El tiroteo ocurrió luego de una parada de tráfico vinculada a un operativo federal. Según las autoridades, el hombre trató de evadir la detención y, tras colisionar su vehículo, emprendió la huida a pie. Durante el forcejeo con el agente y la intervención de otras personas en la escena, el oficial abrió fuego, hiriendo al migrante en la pierna.
El hombre fue trasladado a un hospital local con una lesión que no pone en riesgo su vida. El agente y las otras personas involucradas también recibieron atención médica y fueron detenidos posteriormente.
Este incidente se enmarca en una operación migratoria considerada la más extensa realizada en Minnesota, con la participación de miles de agentes desde finales de noviembre para realizar arrestos y controles en distintas zonas de la ciudad.
Las protestas continuaron tras el tiroteo, con manifestantes concentrándose en barrios del norte de Minneapolis y enfrentándose con las fuerzas del orden, mientras exigían el retiro de los agentes federales. Las autoridades respondieron con gases lacrimógenos y otras medidas de control de multitudes, intensificando el clima de confrontación en la ciudad.
El despliegue de ICE ha generado un rechazo generalizado por parte de líderes locales, quienes consideran que la presencia de los agentes ha aumentado la violencia y generado temor entre las comunidades inmigrantes.
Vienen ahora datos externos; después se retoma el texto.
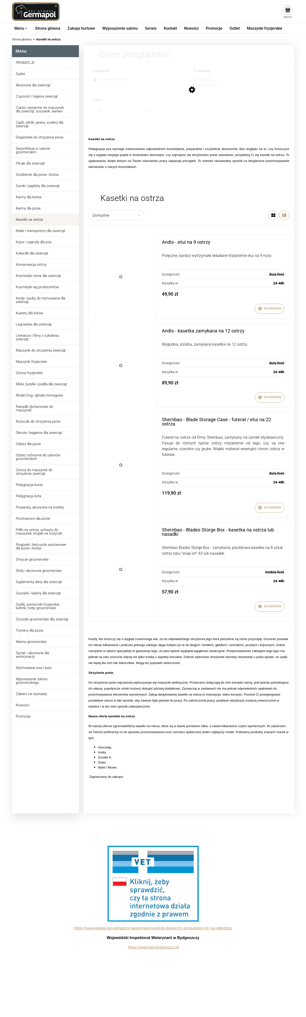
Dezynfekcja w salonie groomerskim (33, 150)
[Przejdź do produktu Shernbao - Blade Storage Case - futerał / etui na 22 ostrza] (120, 465)
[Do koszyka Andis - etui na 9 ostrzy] (269, 309)
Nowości (22, 705)
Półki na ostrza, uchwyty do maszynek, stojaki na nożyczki (39, 532)
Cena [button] (97, 100)
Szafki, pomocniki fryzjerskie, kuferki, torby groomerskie (38, 606)
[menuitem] (21, 28)
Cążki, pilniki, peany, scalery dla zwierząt (39, 124)
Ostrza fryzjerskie (29, 373)
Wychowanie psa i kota (33, 668)
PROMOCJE (25, 63)
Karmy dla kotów (29, 197)
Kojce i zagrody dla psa (33, 242)
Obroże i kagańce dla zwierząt (39, 433)
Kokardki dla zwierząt (32, 253)
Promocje (23, 716)
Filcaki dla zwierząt (30, 163)
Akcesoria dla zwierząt (33, 85)
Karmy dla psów (28, 208)
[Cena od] (119, 118)
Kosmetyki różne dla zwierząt (38, 276)
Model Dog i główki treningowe (39, 395)
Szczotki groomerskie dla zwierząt (42, 619)
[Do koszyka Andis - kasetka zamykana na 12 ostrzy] (269, 397)
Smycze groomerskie (32, 559)
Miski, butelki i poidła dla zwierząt (41, 384)
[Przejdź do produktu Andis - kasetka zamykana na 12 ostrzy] (120, 366)
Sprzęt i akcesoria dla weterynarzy (32, 655)
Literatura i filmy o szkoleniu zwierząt (37, 337)
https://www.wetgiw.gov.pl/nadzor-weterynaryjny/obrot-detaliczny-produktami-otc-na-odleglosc (153, 928)
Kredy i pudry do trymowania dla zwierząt (40, 300)
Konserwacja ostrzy (31, 264)
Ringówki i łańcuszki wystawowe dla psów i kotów (41, 546)
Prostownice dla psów (33, 518)
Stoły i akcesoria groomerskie (39, 571)
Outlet (20, 74)
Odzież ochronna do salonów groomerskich (38, 457)
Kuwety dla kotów (29, 313)
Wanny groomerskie (31, 642)
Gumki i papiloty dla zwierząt (38, 186)
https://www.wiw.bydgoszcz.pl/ (153, 947)
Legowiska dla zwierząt (34, 324)
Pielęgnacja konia (29, 485)
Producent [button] (202, 71)
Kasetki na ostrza (29, 219)
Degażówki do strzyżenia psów (39, 137)
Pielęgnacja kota (28, 496)
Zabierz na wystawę (31, 694)
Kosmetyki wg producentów (37, 287)
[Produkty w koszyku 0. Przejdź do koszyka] (287, 12)
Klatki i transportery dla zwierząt (40, 231)
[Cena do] (167, 118)
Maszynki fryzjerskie (31, 361)
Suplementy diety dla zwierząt (39, 582)
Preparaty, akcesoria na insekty (40, 507)
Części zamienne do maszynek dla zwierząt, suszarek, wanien (40, 109)
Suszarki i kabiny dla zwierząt (38, 593)
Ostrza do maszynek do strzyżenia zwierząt (34, 472)
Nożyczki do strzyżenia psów (38, 421)
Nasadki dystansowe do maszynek (34, 408)
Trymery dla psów (29, 630)
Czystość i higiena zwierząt (37, 96)
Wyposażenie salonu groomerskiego (32, 681)
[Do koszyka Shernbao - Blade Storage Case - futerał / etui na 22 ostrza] (269, 508)
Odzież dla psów (28, 444)
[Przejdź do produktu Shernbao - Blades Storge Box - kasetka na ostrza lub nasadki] (120, 570)
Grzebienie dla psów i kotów (37, 174)
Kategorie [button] (101, 71)
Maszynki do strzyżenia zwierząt (41, 350)
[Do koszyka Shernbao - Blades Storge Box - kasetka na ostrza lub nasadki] (269, 607)
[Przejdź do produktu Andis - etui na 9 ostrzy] (120, 277)
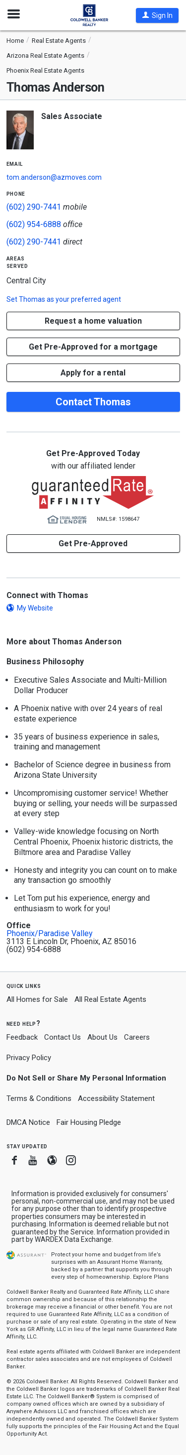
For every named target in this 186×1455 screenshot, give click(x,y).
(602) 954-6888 (33, 224)
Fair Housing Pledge (89, 1122)
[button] (157, 15)
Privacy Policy (28, 1057)
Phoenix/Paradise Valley (49, 934)
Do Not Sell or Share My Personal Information (86, 1078)
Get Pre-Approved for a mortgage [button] (93, 347)
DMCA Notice (28, 1122)
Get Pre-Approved (93, 543)
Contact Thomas (93, 402)
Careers (137, 1037)
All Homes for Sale (37, 999)
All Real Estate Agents (110, 999)
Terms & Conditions (38, 1098)
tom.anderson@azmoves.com (54, 177)
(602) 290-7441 (33, 207)
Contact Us (62, 1037)
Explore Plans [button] (151, 1277)
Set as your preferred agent (63, 299)
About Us (102, 1037)
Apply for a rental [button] (93, 372)
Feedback (22, 1037)
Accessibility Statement (116, 1098)
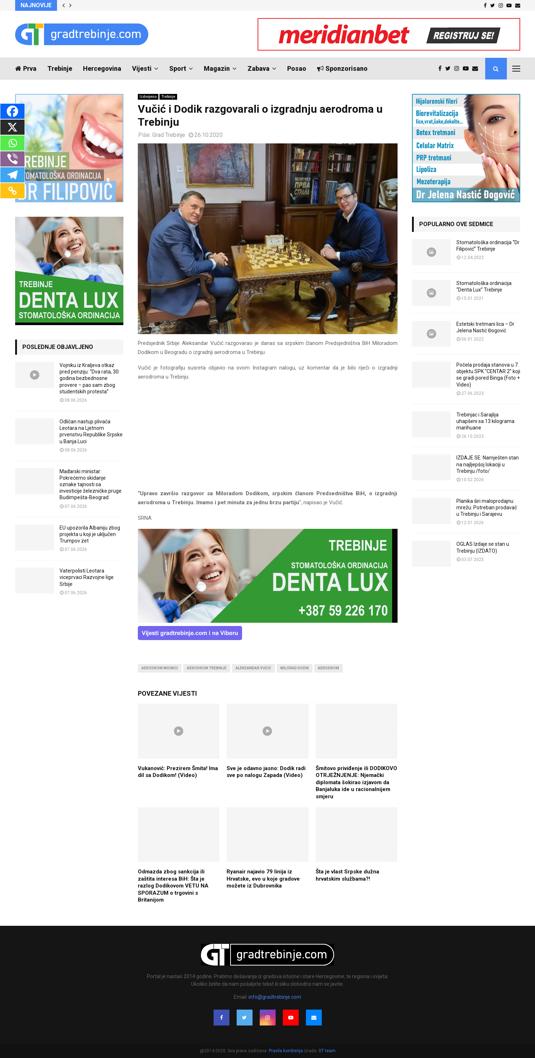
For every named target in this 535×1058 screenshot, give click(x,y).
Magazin (217, 68)
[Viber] (12, 159)
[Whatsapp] (12, 143)
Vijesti (142, 68)
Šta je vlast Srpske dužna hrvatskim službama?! (347, 875)
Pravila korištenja (286, 1050)
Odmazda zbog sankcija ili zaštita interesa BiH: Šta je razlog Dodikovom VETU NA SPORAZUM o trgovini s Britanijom (173, 885)
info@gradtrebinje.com (275, 997)
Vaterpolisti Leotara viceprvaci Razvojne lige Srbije (87, 577)
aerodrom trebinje (207, 668)
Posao (296, 68)
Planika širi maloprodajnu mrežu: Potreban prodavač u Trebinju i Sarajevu (486, 507)
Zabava (258, 68)
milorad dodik (294, 668)
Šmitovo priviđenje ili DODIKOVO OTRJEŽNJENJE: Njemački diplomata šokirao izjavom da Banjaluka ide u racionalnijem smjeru (356, 782)
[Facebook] (12, 111)
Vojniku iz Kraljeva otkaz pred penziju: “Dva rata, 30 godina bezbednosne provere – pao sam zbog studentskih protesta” (89, 378)
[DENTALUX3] (268, 621)
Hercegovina (102, 68)
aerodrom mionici (159, 668)
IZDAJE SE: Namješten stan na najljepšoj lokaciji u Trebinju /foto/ (487, 464)
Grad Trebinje (168, 134)
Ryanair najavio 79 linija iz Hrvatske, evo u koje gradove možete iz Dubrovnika (263, 878)
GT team (327, 1050)
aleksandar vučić (253, 668)
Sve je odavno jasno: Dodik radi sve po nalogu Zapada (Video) (266, 772)
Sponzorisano (342, 68)
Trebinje (59, 68)
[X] (12, 127)
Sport (177, 68)
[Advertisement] (268, 438)
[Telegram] (12, 175)
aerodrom (328, 668)
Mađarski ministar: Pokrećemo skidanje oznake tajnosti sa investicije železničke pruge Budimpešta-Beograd (91, 484)
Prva (25, 68)
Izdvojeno (148, 97)
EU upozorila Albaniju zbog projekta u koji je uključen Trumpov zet (90, 534)
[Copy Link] (12, 191)
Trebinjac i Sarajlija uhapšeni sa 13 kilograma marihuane (485, 421)
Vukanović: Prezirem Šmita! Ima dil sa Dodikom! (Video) (178, 772)
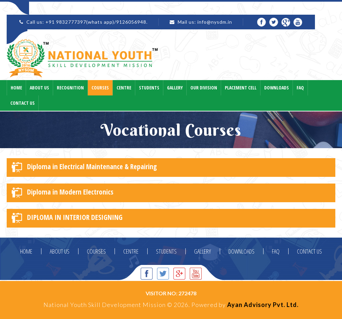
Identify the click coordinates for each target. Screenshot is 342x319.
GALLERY (202, 251)
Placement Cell (240, 87)
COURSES (96, 251)
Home (16, 87)
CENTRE (131, 251)
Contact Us (22, 103)
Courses (100, 87)
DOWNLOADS (241, 251)
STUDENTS (166, 251)
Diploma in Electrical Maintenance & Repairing (84, 167)
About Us (39, 87)
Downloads (276, 87)
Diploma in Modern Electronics (62, 192)
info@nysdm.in (214, 22)
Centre (124, 87)
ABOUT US (59, 251)
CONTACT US (309, 251)
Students (149, 87)
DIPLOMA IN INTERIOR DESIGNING (67, 218)
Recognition (70, 87)
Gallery (175, 87)
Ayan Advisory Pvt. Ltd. (263, 304)
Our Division (203, 87)
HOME (26, 251)
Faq (300, 87)
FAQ (276, 251)
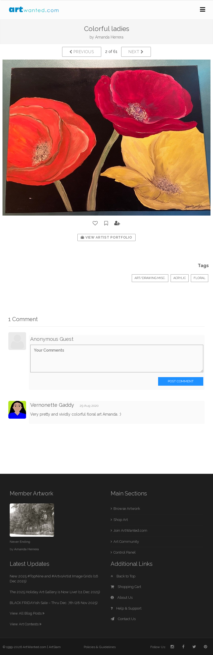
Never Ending (20, 542)
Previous (81, 52)
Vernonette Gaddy (52, 405)
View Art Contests (25, 624)
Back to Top (123, 576)
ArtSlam (55, 647)
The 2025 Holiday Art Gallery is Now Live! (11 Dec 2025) (55, 592)
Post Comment (181, 381)
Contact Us (123, 619)
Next (136, 52)
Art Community (126, 541)
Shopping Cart (126, 587)
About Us (122, 597)
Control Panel (124, 552)
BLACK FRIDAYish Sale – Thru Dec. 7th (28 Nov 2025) (54, 603)
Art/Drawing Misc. (150, 278)
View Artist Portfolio (106, 237)
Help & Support (126, 608)
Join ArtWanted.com (130, 530)
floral (200, 278)
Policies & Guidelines (100, 647)
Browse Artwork (126, 508)
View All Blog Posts (27, 613)
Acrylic (179, 278)
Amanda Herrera (109, 37)
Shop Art (120, 520)
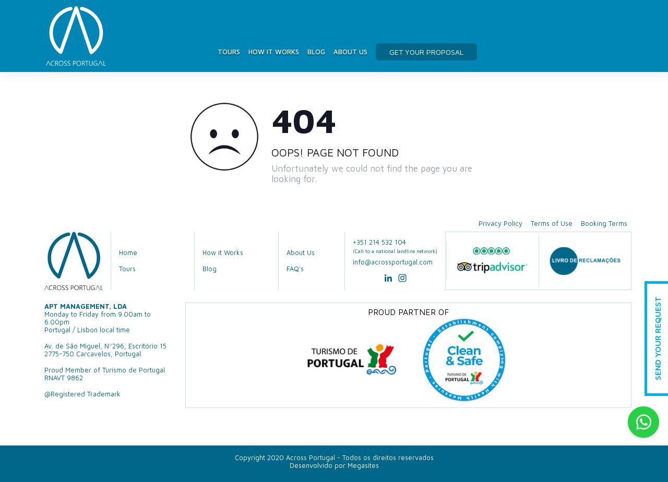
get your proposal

Al mismo tiempo, el incidente refuerza el debate político sobre las políticas migratorias del gobierno federal y la actuación de las fuerzas de seguridad en áreas urbanas con alta participación ciudadana.
La herida del migrante venezolano y la respuesta social al operativo reflejan el clima de polarización que atraviesa Minneapolis, donde la ejecución de acciones federales contra migrantes ha desatado protestas, presión ciudadana y cuestionamientos sobre las prácticas de las agencias federales.